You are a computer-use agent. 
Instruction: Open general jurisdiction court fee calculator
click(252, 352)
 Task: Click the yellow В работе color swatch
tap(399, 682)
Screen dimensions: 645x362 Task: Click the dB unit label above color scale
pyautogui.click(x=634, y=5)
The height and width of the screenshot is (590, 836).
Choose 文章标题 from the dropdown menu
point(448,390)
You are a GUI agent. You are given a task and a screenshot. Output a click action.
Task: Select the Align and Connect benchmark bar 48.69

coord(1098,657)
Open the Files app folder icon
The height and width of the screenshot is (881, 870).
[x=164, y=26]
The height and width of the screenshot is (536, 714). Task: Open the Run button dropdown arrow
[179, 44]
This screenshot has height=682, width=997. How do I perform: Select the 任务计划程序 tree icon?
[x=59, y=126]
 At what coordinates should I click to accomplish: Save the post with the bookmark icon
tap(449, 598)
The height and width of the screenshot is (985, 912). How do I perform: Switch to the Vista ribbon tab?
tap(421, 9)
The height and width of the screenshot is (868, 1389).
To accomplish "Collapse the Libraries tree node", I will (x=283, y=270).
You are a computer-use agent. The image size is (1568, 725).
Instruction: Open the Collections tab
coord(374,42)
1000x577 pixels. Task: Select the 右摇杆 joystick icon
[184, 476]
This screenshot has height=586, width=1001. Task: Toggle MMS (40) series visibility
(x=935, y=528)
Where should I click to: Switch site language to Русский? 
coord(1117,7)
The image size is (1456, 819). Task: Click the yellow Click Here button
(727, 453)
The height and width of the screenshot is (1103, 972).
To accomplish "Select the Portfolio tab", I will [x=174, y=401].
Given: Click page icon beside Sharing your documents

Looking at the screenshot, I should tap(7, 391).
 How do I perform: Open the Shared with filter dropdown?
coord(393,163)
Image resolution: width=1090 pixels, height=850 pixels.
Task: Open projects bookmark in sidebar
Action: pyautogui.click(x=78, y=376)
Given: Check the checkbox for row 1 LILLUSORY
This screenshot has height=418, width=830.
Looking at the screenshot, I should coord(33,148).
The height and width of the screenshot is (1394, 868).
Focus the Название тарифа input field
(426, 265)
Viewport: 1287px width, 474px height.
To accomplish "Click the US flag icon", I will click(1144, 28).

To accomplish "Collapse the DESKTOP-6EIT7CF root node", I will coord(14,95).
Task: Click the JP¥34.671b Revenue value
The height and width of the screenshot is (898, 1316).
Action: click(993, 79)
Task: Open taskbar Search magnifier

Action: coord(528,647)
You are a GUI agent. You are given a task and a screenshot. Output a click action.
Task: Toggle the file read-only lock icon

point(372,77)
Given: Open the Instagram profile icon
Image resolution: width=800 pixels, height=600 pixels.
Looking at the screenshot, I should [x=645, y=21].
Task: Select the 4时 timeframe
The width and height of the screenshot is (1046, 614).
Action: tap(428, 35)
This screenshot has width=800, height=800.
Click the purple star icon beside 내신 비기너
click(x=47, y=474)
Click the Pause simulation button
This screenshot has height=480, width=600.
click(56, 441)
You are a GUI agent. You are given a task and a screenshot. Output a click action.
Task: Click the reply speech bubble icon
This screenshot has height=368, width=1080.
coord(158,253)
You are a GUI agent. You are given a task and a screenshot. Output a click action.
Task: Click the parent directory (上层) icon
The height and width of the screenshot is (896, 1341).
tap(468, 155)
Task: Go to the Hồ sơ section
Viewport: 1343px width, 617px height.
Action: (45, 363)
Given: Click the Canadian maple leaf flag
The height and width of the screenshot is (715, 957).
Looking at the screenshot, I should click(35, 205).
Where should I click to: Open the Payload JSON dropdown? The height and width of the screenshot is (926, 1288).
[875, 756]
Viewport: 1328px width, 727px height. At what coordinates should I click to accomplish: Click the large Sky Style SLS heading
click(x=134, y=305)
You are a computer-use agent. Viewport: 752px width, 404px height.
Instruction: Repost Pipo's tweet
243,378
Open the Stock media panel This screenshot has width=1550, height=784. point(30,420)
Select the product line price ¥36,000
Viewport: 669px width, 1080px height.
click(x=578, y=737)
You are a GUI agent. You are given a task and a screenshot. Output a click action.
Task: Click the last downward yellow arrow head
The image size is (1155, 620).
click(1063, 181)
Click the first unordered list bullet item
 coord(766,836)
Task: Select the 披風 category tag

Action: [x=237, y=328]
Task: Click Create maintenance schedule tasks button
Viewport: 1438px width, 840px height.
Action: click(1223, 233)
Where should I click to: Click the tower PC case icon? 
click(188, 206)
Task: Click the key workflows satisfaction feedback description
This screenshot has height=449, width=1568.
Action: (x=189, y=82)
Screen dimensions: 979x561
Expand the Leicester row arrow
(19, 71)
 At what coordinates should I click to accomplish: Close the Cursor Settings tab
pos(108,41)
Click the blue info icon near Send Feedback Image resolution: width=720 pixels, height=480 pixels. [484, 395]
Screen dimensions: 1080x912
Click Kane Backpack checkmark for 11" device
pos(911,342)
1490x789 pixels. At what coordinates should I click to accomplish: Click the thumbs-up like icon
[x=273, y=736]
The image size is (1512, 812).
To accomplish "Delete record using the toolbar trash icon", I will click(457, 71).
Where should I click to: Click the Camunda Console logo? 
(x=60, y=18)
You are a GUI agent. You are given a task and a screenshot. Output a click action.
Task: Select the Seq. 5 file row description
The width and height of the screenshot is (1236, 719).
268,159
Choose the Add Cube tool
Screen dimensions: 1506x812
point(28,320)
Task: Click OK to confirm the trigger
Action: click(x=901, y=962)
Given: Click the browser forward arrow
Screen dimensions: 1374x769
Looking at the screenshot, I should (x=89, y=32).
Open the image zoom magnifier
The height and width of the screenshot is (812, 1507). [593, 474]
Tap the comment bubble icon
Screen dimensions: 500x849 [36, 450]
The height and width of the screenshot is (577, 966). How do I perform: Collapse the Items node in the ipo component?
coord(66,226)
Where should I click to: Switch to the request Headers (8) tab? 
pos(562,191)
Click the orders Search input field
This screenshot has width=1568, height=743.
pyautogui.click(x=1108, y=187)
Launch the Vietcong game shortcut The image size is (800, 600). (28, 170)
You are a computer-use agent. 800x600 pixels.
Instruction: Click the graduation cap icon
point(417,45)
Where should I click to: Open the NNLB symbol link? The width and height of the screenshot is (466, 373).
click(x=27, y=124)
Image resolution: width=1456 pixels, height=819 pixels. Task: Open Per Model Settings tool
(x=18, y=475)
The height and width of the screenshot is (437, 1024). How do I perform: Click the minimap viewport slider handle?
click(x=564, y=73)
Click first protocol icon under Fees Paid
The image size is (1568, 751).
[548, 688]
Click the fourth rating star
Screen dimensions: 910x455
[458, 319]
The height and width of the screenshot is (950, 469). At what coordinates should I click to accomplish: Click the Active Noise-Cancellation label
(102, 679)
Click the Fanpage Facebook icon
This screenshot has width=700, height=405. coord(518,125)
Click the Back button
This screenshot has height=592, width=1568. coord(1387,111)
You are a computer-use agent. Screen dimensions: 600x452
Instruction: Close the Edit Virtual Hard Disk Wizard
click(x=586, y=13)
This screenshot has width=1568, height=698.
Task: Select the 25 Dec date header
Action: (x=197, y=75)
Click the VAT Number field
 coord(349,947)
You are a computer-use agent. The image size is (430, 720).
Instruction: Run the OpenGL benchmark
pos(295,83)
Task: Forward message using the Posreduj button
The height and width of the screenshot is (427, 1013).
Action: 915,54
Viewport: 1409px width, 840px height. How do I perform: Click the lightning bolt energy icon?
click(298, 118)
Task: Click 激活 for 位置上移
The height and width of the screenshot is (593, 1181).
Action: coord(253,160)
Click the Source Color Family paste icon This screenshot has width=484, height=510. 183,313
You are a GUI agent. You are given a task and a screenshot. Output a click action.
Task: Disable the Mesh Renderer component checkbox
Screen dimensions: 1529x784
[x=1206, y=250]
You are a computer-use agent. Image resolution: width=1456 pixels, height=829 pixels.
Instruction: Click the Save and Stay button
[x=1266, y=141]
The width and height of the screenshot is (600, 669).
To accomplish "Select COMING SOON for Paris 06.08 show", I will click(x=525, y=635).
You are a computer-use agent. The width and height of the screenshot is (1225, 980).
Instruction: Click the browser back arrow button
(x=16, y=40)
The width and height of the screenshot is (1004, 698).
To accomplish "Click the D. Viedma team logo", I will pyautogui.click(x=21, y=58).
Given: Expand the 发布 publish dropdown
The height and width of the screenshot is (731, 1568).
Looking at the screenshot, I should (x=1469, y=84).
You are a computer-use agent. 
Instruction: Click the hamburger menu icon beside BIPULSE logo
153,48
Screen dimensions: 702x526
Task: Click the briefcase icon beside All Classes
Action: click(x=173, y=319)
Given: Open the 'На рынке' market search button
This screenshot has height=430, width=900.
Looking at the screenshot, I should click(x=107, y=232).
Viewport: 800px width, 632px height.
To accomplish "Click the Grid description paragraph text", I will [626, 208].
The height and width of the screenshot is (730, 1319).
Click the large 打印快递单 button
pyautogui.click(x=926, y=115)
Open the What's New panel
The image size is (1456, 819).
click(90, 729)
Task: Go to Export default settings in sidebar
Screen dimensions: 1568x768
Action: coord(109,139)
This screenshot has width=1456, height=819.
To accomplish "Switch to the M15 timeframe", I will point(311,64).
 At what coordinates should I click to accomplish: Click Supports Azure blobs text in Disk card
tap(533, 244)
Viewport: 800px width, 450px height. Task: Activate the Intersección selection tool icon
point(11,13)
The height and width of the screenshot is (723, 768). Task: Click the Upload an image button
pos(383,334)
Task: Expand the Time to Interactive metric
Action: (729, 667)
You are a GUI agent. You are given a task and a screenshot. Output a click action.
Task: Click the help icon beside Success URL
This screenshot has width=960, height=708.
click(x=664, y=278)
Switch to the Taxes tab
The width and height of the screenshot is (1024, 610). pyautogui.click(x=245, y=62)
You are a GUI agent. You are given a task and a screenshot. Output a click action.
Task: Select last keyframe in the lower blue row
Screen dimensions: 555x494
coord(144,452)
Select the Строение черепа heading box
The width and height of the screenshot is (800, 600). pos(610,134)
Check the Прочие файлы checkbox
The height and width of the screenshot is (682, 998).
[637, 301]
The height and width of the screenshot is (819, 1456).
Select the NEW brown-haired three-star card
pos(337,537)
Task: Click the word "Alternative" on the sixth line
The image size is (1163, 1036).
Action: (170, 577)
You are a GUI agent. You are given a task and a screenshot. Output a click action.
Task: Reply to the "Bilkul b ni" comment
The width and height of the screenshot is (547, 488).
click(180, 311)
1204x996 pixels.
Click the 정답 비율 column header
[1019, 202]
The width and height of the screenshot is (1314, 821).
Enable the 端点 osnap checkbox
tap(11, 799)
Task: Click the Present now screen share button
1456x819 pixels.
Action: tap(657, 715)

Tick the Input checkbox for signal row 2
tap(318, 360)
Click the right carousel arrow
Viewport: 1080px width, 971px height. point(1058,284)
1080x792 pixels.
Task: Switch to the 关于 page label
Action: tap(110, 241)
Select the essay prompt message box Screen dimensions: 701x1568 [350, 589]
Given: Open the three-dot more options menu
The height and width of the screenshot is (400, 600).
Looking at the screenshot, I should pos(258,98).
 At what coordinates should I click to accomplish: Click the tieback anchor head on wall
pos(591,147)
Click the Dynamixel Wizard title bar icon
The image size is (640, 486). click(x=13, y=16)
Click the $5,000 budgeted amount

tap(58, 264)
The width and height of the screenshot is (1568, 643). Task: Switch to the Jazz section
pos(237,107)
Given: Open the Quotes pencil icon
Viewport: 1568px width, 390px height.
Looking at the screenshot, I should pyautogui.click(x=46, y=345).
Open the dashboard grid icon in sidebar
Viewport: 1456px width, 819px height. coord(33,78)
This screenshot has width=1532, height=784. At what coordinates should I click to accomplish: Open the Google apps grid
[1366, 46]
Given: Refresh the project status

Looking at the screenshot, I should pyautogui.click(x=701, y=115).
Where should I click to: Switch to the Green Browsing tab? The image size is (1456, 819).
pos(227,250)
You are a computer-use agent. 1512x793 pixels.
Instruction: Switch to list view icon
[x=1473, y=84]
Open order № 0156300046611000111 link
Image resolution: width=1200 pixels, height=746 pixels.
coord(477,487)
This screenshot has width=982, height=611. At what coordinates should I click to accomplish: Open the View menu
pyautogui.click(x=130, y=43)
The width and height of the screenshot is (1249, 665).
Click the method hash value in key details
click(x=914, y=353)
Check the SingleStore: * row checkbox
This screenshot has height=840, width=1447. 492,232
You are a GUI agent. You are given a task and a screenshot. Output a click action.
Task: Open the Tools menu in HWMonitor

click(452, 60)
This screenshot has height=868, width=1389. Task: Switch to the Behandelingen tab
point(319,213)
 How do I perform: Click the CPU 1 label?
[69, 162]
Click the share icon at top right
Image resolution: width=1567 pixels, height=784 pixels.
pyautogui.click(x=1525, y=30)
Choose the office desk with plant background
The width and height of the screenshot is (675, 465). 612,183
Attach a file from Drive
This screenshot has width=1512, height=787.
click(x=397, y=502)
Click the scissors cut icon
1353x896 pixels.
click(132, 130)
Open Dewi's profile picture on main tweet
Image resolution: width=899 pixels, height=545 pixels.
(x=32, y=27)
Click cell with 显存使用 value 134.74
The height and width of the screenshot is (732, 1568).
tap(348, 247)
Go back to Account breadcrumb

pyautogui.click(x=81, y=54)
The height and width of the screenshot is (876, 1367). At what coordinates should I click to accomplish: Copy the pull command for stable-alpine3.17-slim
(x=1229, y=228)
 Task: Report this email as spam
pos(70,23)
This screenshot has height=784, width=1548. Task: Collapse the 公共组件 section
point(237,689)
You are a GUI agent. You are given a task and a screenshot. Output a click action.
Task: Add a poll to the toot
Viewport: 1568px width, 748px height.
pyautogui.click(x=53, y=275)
--
▶ [Goal] Please copy out, word for word, the items from their first line through the line containing "tap(449, 598)", with both of those lines included.

▶ [Answer to the exercise]
You are a computer-use agent. 
Instruction: Open general jurisdiction court fee calculator
click(252, 352)
 Task: Click the yellow В работе color swatch
tap(399, 682)
Screen dimensions: 645x362 Task: Click the dB unit label above color scale
pyautogui.click(x=634, y=5)
The height and width of the screenshot is (590, 836).
Choose 文章标题 from the dropdown menu
point(448,390)
You are a GUI agent. You are given a task and a screenshot. Output a click action.
Task: Select the Align and Connect benchmark bar 48.69

coord(1098,657)
Open the Files app folder icon
The height and width of the screenshot is (881, 870).
[x=164, y=26]
The height and width of the screenshot is (536, 714). Task: Open the Run button dropdown arrow
[179, 44]
This screenshot has height=682, width=997. How do I perform: Select the 任务计划程序 tree icon?
[x=59, y=126]
 At what coordinates should I click to accomplish: Save the post with the bookmark icon
tap(449, 598)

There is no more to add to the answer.